Copy out the listing that follows in its entirety, keeping it exactly the same.

*** Opening of Data provided ***

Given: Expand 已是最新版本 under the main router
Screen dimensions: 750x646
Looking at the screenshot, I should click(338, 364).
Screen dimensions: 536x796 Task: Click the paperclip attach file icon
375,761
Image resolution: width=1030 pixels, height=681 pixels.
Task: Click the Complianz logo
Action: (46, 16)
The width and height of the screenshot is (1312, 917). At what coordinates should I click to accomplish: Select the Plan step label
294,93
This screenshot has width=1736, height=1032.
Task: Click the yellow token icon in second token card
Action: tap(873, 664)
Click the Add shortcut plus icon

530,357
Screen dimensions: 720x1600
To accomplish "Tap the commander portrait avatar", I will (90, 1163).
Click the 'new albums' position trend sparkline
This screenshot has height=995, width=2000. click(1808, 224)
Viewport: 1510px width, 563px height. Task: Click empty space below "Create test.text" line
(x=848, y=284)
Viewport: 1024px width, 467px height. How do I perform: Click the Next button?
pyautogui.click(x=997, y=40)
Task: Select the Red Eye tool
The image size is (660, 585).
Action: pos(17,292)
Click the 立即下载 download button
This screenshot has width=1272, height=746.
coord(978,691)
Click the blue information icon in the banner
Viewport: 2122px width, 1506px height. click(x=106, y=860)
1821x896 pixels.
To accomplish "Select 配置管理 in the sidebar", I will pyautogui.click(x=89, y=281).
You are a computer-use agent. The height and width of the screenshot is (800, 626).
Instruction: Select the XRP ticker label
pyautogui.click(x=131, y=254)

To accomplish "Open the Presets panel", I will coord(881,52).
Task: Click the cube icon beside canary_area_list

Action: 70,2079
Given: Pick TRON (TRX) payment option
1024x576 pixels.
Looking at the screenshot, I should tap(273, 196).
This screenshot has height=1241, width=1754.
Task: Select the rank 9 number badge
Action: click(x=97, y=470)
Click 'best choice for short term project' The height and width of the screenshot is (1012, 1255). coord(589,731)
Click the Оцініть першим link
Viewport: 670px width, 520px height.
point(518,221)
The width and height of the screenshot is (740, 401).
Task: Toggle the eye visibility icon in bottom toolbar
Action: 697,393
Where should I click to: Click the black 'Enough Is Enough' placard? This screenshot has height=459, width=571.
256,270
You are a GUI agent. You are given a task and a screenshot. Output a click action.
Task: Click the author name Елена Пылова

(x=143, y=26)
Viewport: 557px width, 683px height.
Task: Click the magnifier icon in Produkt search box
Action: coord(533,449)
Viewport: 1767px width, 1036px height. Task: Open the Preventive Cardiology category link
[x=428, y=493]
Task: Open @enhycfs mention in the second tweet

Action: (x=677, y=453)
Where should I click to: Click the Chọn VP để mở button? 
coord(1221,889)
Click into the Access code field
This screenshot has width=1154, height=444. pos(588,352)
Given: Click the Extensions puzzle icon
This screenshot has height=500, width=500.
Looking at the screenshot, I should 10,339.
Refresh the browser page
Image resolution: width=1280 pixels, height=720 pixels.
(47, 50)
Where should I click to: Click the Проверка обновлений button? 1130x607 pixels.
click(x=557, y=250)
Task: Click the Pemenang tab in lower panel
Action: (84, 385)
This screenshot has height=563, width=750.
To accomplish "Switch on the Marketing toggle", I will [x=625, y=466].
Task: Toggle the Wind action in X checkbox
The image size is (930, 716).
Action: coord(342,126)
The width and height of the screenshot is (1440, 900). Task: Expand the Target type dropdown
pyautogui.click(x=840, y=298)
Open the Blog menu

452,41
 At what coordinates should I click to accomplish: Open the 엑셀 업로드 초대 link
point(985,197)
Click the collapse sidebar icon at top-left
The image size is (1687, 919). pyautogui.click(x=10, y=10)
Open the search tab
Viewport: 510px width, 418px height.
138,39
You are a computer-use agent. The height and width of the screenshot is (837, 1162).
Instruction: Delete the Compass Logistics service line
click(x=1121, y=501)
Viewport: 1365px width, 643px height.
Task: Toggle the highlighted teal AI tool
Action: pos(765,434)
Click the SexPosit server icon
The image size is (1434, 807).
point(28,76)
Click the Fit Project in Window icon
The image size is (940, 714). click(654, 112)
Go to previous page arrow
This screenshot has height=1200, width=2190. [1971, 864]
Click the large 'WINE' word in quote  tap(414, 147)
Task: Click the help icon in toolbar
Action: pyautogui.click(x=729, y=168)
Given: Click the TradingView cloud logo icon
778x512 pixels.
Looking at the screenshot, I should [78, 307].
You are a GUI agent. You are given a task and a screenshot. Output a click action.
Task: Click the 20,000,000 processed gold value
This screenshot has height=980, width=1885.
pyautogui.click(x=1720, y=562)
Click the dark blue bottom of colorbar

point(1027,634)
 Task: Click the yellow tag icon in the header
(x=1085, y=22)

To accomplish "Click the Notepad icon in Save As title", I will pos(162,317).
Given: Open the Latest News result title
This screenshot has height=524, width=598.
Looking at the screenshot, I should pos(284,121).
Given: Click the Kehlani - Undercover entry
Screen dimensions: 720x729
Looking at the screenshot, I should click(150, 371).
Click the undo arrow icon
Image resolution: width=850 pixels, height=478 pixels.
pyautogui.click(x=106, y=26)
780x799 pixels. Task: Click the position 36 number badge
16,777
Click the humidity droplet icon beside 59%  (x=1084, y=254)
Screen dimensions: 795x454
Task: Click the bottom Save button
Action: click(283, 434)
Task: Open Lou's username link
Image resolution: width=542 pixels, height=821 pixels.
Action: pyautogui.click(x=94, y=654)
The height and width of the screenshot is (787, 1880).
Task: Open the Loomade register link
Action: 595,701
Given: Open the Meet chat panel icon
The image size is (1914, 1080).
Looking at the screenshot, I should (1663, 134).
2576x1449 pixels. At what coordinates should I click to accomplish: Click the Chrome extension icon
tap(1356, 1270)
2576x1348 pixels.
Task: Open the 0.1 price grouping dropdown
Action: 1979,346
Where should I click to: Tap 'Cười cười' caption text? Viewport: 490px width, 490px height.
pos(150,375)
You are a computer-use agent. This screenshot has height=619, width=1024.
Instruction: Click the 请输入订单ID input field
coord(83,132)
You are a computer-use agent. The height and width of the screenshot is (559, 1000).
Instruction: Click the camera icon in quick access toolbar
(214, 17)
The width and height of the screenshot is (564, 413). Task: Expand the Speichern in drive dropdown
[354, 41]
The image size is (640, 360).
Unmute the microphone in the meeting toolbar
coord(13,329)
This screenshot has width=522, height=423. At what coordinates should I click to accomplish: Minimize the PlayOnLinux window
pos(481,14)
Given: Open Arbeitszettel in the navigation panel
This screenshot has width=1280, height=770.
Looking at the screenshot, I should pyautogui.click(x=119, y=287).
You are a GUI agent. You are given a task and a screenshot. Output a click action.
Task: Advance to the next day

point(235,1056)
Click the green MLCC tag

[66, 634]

*** Close of Data provided ***

* Answer area
Given: Expand 已是最新版本 under the main router
Screen dimensions: 750x646
Looking at the screenshot, I should click(338, 364).
Screen dimensions: 536x796 Task: Click the paperclip attach file icon
375,761
Image resolution: width=1030 pixels, height=681 pixels.
Task: Click the Complianz logo
Action: (46, 16)
The width and height of the screenshot is (1312, 917). At what coordinates should I click to accomplish: Select the Plan step label
294,93
This screenshot has width=1736, height=1032.
Task: Click the yellow token icon in second token card
Action: tap(873, 664)
Click the Add shortcut plus icon

530,357
Screen dimensions: 720x1600
To accomplish "Tap the commander portrait avatar", I will (90, 1163).
Click the 'new albums' position trend sparkline
This screenshot has height=995, width=2000. click(1808, 224)
Viewport: 1510px width, 563px height. Task: Click empty space below "Create test.text" line
(x=848, y=284)
Viewport: 1024px width, 467px height. How do I perform: Click the Next button?
pyautogui.click(x=997, y=40)
Task: Select the Red Eye tool
The image size is (660, 585).
Action: pos(17,292)
Click the 立即下载 download button
This screenshot has width=1272, height=746.
coord(978,691)
Click the blue information icon in the banner
Viewport: 2122px width, 1506px height. click(x=106, y=860)
1821x896 pixels.
To accomplish "Select 配置管理 in the sidebar", I will pyautogui.click(x=89, y=281).
You are a computer-use agent. The height and width of the screenshot is (800, 626).
Instruction: Select the XRP ticker label
pyautogui.click(x=131, y=254)

To accomplish "Open the Presets panel", I will coord(881,52).
Task: Click the cube icon beside canary_area_list

Action: 70,2079
Given: Pick TRON (TRX) payment option
1024x576 pixels.
Looking at the screenshot, I should tap(273, 196).
This screenshot has height=1241, width=1754.
Task: Select the rank 9 number badge
Action: click(x=97, y=470)
Click 'best choice for short term project' The height and width of the screenshot is (1012, 1255). coord(589,731)
Click the Оцініть першим link
Viewport: 670px width, 520px height.
point(518,221)
The width and height of the screenshot is (740, 401).
Task: Toggle the eye visibility icon in bottom toolbar
Action: 697,393
Where should I click to: Click the black 'Enough Is Enough' placard? This screenshot has height=459, width=571.
256,270
You are a GUI agent. You are given a task and a screenshot. Output a click action.
Task: Click the author name Елена Пылова

(x=143, y=26)
Viewport: 557px width, 683px height.
Task: Click the magnifier icon in Produkt search box
Action: coord(533,449)
Viewport: 1767px width, 1036px height. Task: Open the Preventive Cardiology category link
[x=428, y=493]
Task: Open @enhycfs mention in the second tweet

Action: (x=677, y=453)
Where should I click to: Click the Chọn VP để mở button? 
coord(1221,889)
Click into the Access code field
This screenshot has width=1154, height=444. pos(588,352)
Given: Click the Extensions puzzle icon
This screenshot has height=500, width=500.
Looking at the screenshot, I should 10,339.
Refresh the browser page
Image resolution: width=1280 pixels, height=720 pixels.
(47, 50)
Where should I click to: Click the Проверка обновлений button? 1130x607 pixels.
click(x=557, y=250)
Task: Click the Pemenang tab in lower panel
Action: (84, 385)
This screenshot has height=563, width=750.
To accomplish "Switch on the Marketing toggle", I will [x=625, y=466].
Task: Toggle the Wind action in X checkbox
The image size is (930, 716).
Action: coord(342,126)
The width and height of the screenshot is (1440, 900). Task: Expand the Target type dropdown
pyautogui.click(x=840, y=298)
Open the Blog menu

452,41
 At what coordinates should I click to accomplish: Open the 엑셀 업로드 초대 link
point(985,197)
Click the collapse sidebar icon at top-left
The image size is (1687, 919). pyautogui.click(x=10, y=10)
Open the search tab
Viewport: 510px width, 418px height.
138,39
You are a computer-use agent. The height and width of the screenshot is (837, 1162).
Instruction: Delete the Compass Logistics service line
click(x=1121, y=501)
Viewport: 1365px width, 643px height.
Task: Toggle the highlighted teal AI tool
Action: pos(765,434)
Click the SexPosit server icon
The image size is (1434, 807).
point(28,76)
Click the Fit Project in Window icon
The image size is (940, 714). click(654, 112)
Go to previous page arrow
This screenshot has height=1200, width=2190. [1971, 864]
Click the large 'WINE' word in quote  tap(414, 147)
Task: Click the help icon in toolbar
Action: pyautogui.click(x=729, y=168)
Given: Click the TradingView cloud logo icon
778x512 pixels.
Looking at the screenshot, I should [78, 307].
You are a GUI agent. You are given a task and a screenshot. Output a click action.
Task: Click the 20,000,000 processed gold value
This screenshot has height=980, width=1885.
pyautogui.click(x=1720, y=562)
Click the dark blue bottom of colorbar

point(1027,634)
 Task: Click the yellow tag icon in the header
(x=1085, y=22)

To accomplish "Click the Notepad icon in Save As title", I will pos(162,317).
Given: Open the Latest News result title
This screenshot has height=524, width=598.
Looking at the screenshot, I should pos(284,121).
Given: Click the Kehlani - Undercover entry
Screen dimensions: 720x729
Looking at the screenshot, I should click(150, 371).
Click the undo arrow icon
Image resolution: width=850 pixels, height=478 pixels.
pyautogui.click(x=106, y=26)
780x799 pixels. Task: Click the position 36 number badge
16,777
Click the humidity droplet icon beside 59%  (x=1084, y=254)
Screen dimensions: 795x454
Task: Click the bottom Save button
Action: click(283, 434)
Task: Open Lou's username link
Image resolution: width=542 pixels, height=821 pixels.
Action: pyautogui.click(x=94, y=654)
The height and width of the screenshot is (787, 1880).
Task: Open the Loomade register link
Action: 595,701
Given: Open the Meet chat panel icon
The image size is (1914, 1080).
Looking at the screenshot, I should (1663, 134).
2576x1449 pixels. At what coordinates should I click to accomplish: Click the Chrome extension icon
tap(1356, 1270)
2576x1348 pixels.
Task: Open the 0.1 price grouping dropdown
Action: 1979,346
Where should I click to: Tap 'Cười cười' caption text? Viewport: 490px width, 490px height.
pos(150,375)
You are a computer-use agent. This screenshot has height=619, width=1024.
Instruction: Click the 请输入订单ID input field
coord(83,132)
You are a computer-use agent. The height and width of the screenshot is (559, 1000).
Instruction: Click the camera icon in quick access toolbar
(214, 17)
The width and height of the screenshot is (564, 413). Task: Expand the Speichern in drive dropdown
[354, 41]
The image size is (640, 360).
Unmute the microphone in the meeting toolbar
coord(13,329)
This screenshot has width=522, height=423. At what coordinates should I click to accomplish: Minimize the PlayOnLinux window
pos(481,14)
Given: Open Arbeitszettel in the navigation panel
This screenshot has width=1280, height=770.
Looking at the screenshot, I should pyautogui.click(x=119, y=287).
You are a GUI agent. You are given a task and a screenshot. Output a click action.
Task: Advance to the next day

point(235,1056)
Click the green MLCC tag

[66, 634]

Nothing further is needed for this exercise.